After thinking of that… i kind of hope that it rains before the rainfly gets here. It would be awesome to have that to tell the grandkids…..

Regardless of what the grandkids have to say about the issue… here’s my four-star setup here at the Majes River Lodge near Aplao, Peru... and you can click the pictures for larger versions now:



The sick mountain in the background is named Cerro Huatiapa, and is actually just a small foresummit of Cerro Luceria, which is almost 14,000 feet… but actually is just a small foresummit of Cerro Tururunca, which is around 15,200 feet. i can’t see any of those from where i am. The mighty Cerro Huatiapa (elevation: about 8,000 feet) is blocking my view. Things are big here.

i went for a brief walk on Friday to get to know the area. The Majes Valley’s main products are tourism, dairy, honey, and grape products, with a few wines that are fairly well known throughout Peru. i know all of these things but tourism merely secondhand.

They grow corn, too… and this was taken while sneaking around the periphery of a corn field while on my walk. It’s really pretty typical of the area… rocky soil in gently wavy furrows, a few young plants growing up, a field braced by endless rock walls, some hills looking on from the distance. It’s pretty cool, eh?

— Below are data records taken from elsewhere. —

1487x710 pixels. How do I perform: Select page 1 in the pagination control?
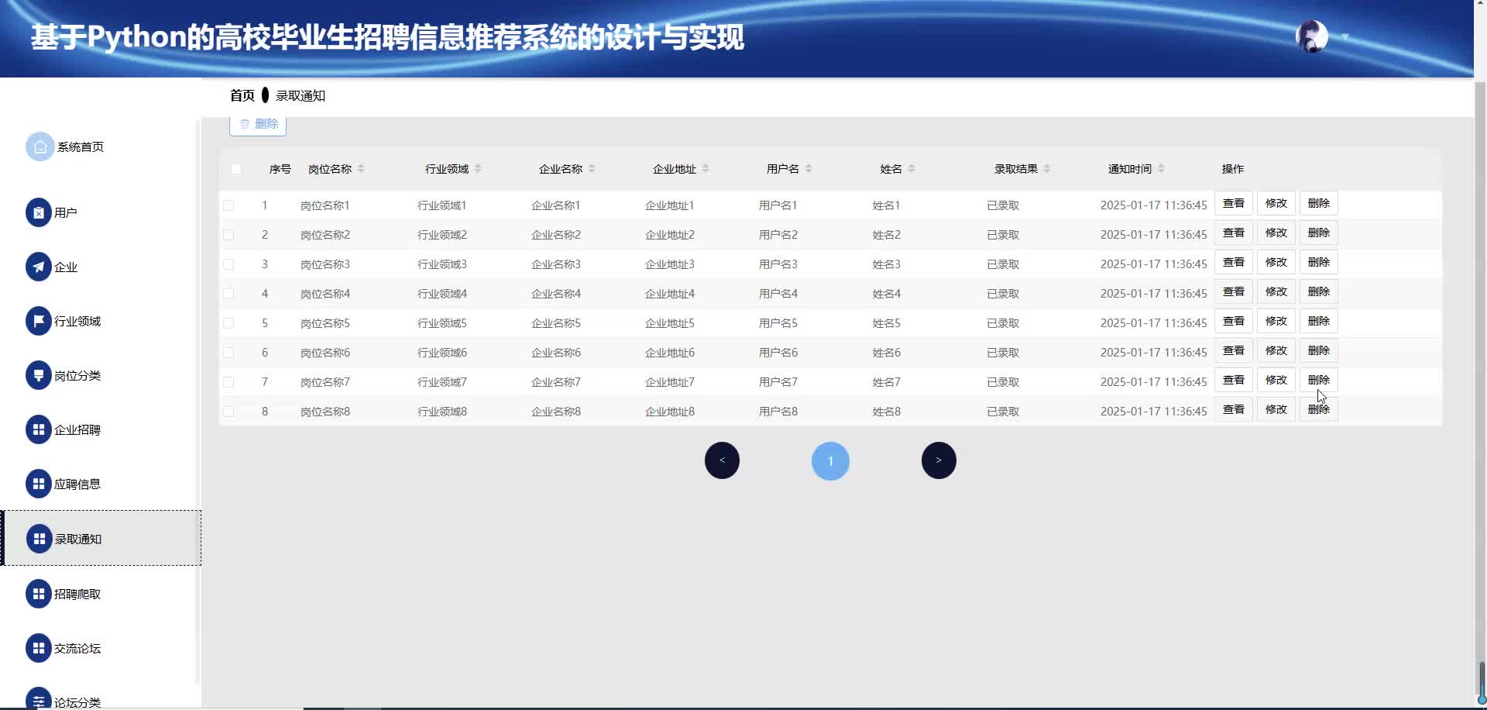pos(830,460)
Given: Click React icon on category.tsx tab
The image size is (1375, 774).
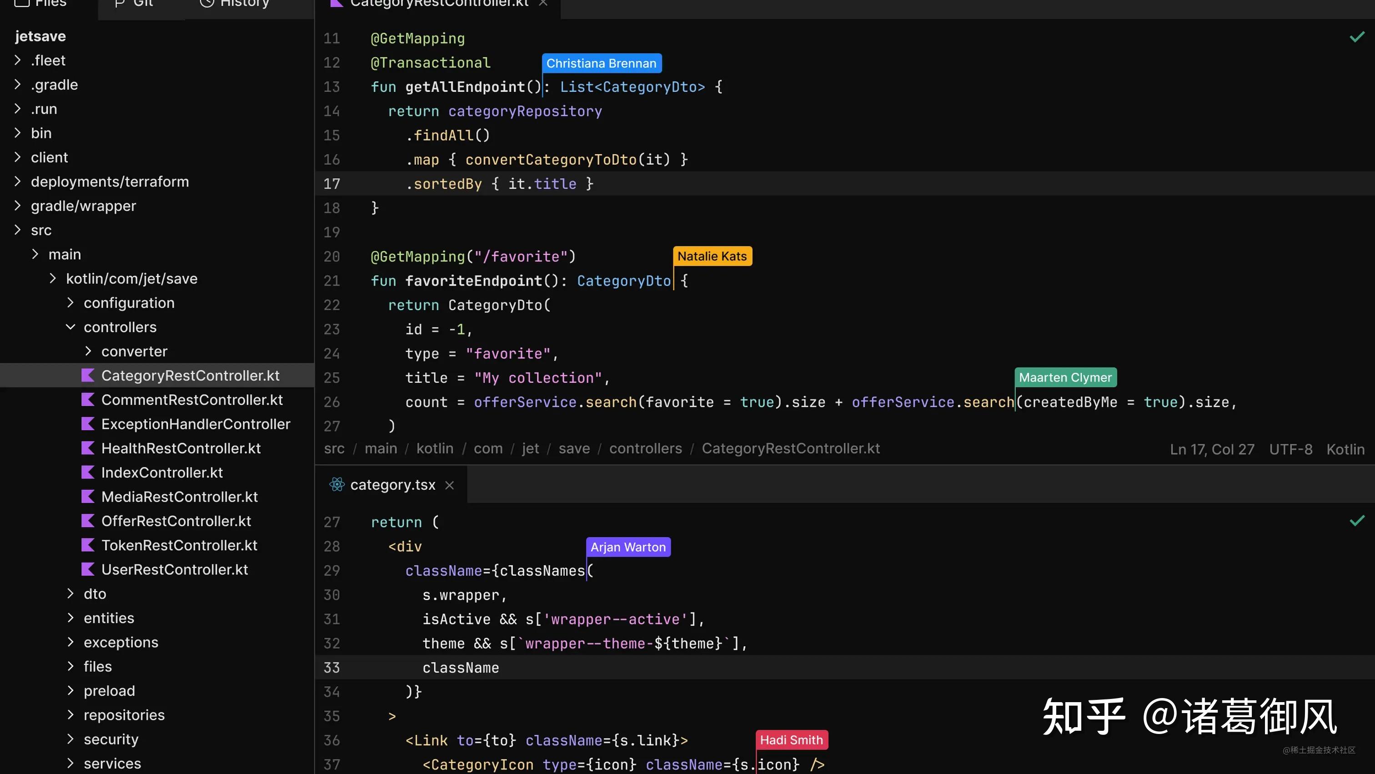Looking at the screenshot, I should click(x=337, y=485).
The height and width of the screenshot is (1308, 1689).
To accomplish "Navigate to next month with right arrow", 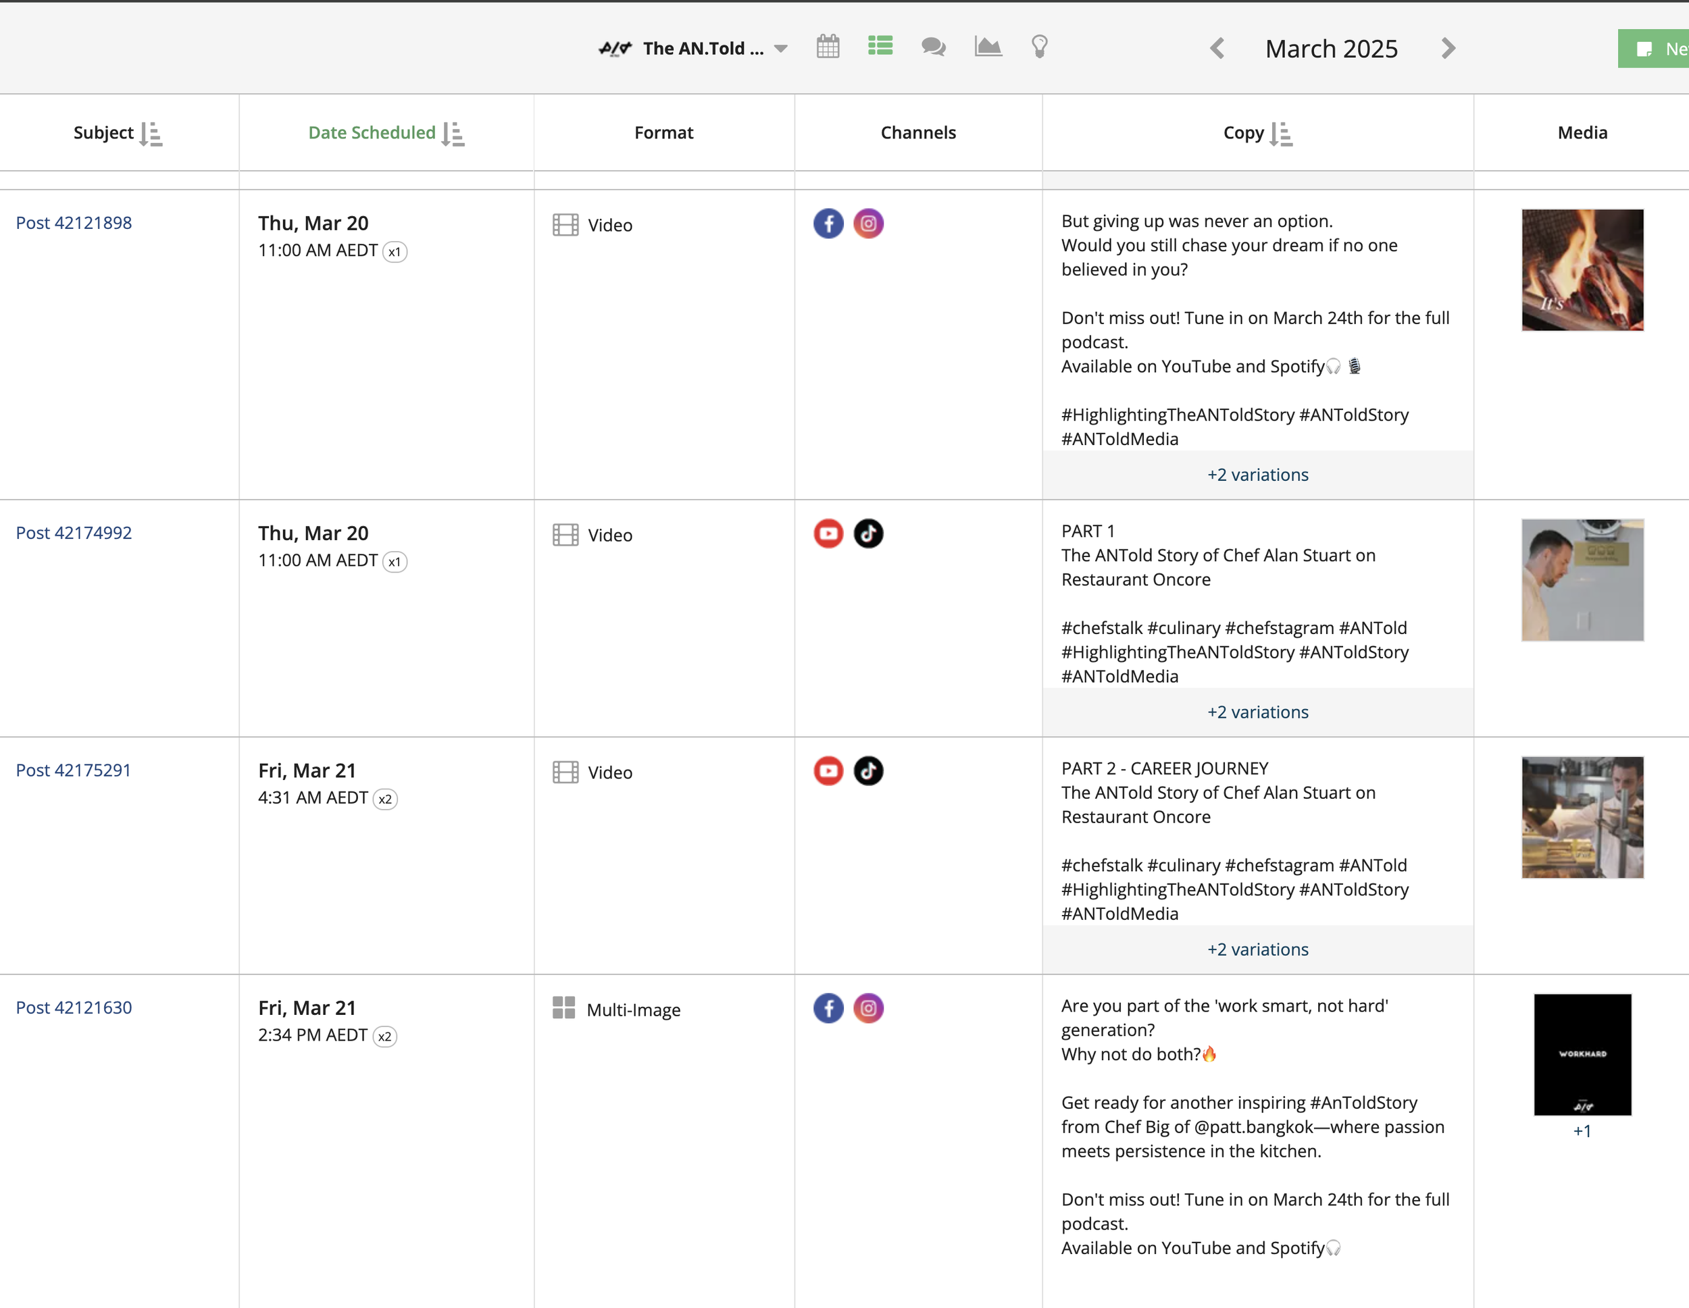I will (x=1446, y=48).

i’m thinking about charging up a hill or two while i’m here… i haven’t really decided which one, though. The two that look the most conducive to good stories are also on the other side of a river that i’m not quite excited about freezing in (it’s snowmelt not so many miles [and 14,000 or so vertical feet] upstream)… but i found another one that looks perhaps a little bit easier, but still very interesting to the northwest. It’s one of the central mountains in this picture, taken on Thursday.



Finally, i just thought i’d leave you with a picture that i took while waiting for the sun to set on Friday night. This is, once more, the mighty Cerro Huatiapa, bathed in the late evening light that comes around here at 4:15 or 4:30.

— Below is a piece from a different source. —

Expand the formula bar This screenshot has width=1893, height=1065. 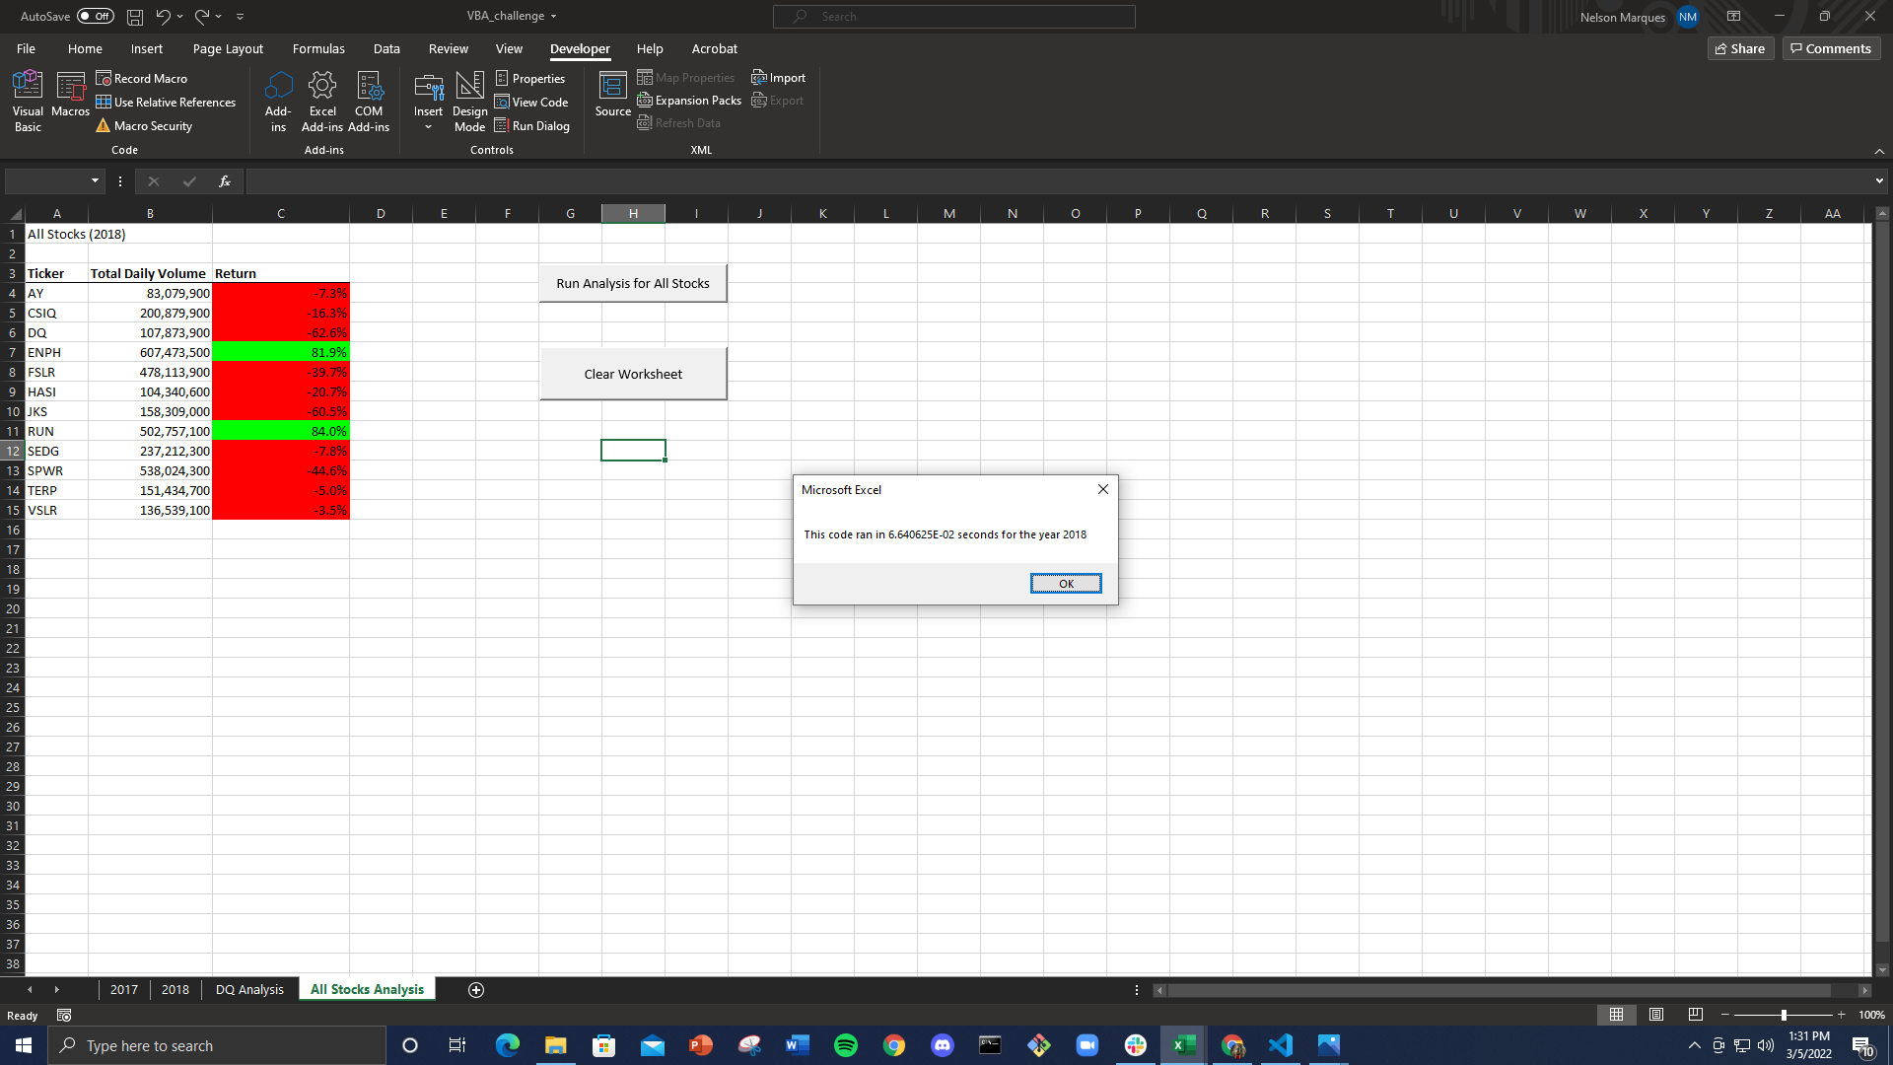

i’ve taken 250 pictures now… not nearly on pace to hit 15,000, but i expect things to pick up here in a little while. Being alone, i don’t have the fallback option of taking pictures of my partner when things are slow, which is what i do on most trips… but as i get more comfortable with the local culture and as i start to see people for the second, third, fourth time i think that we’ll start to be comfortable with each other enough for me to take some pictures. Currently i feel a pretty strong urge to devote myself more to social photography than landscape photography… so perhaps in the next week or two there will be less pictures of mountains and more pictures of people. Mountains are just easier to take pictures of while i’m still adjusting to changes from 13,458 angles at once.

(i made up that 13,458 number.)

Also… i just thought i should say that my parents are basically rock stars. You should get their autograph the next time you see them. They pretty much know how to be encouraging stateside support like you wouldn’t know. You should all grow up and be parents like mine. Unless you are already grown up… then you should just be parents like mine.

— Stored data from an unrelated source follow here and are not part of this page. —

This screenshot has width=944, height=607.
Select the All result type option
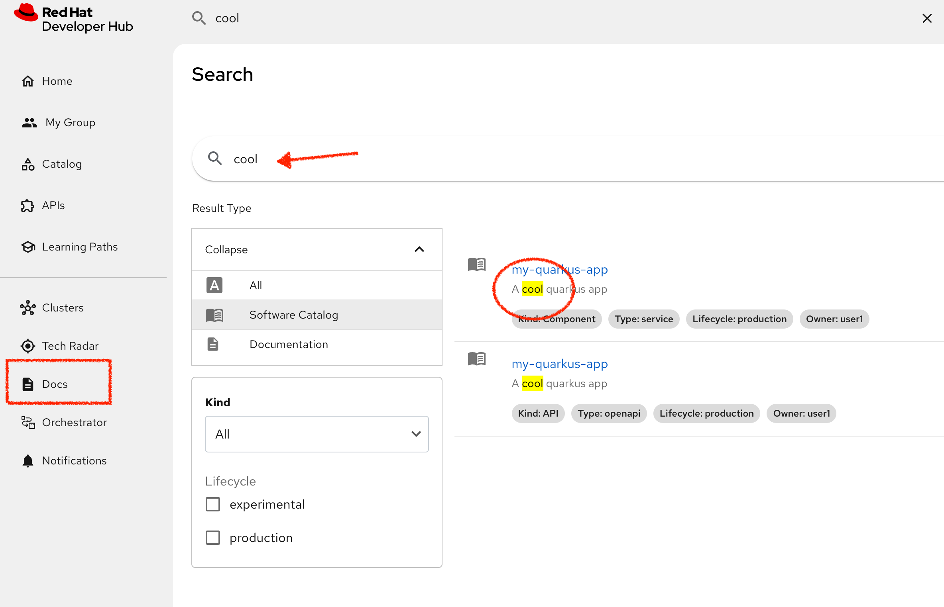click(256, 285)
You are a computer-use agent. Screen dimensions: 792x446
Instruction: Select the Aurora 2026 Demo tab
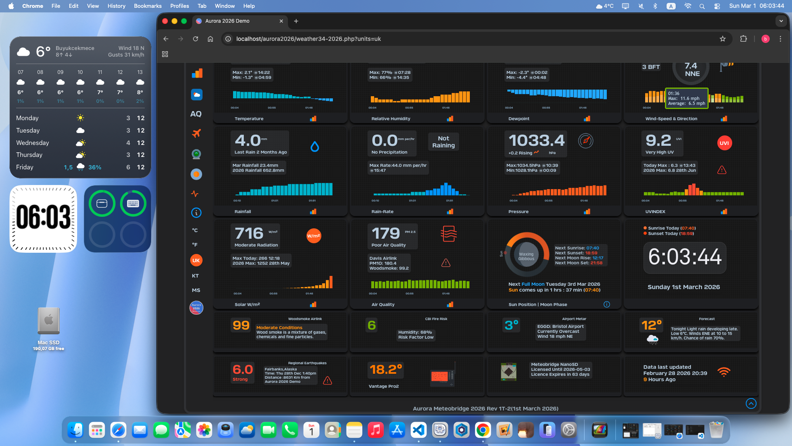(x=235, y=21)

And i think that Caroline is pretty cool, too. If you ask her to be your friend on facebook… i’ll… smile and laugh and think it’s cool?

That sounds like pretty good incentive to me!

Very well… 9pm is rolling around as i type this on my computer from the lodge, from which i will save this update on a flash drive and take it into Aplao tomorrow morning, it has been dark out for the past three hours, my sleeping bag is terribly comfortable, i went through the trouble of getting my pillow out of my backpack today, so i’ve got that on last night, and some Jesus time and sleep is calling for me.

Sleep at 9pm? Whatever has Peru done to me!

So… it’s time to keep on keeping on, i suppose.

The trivia question for today has two parts:

1) What do the native Inuits call Greenland?
2) If you were an island, which island would you be, and why? Fruit answers such as papaya are unacceptable.

And if you’ve got a minute theeese days, just remember what i said about double-decker buses and ten ton trucks, eh?

2 comments:

Anonymous said...

I'm jealous.

The pictures are looking pretty quality from here Sam. Keep it up man!

christy said...

fantastic comments. your writing and pictures are great.

enjoy this time sam... bask in Gods presence and worship loudly.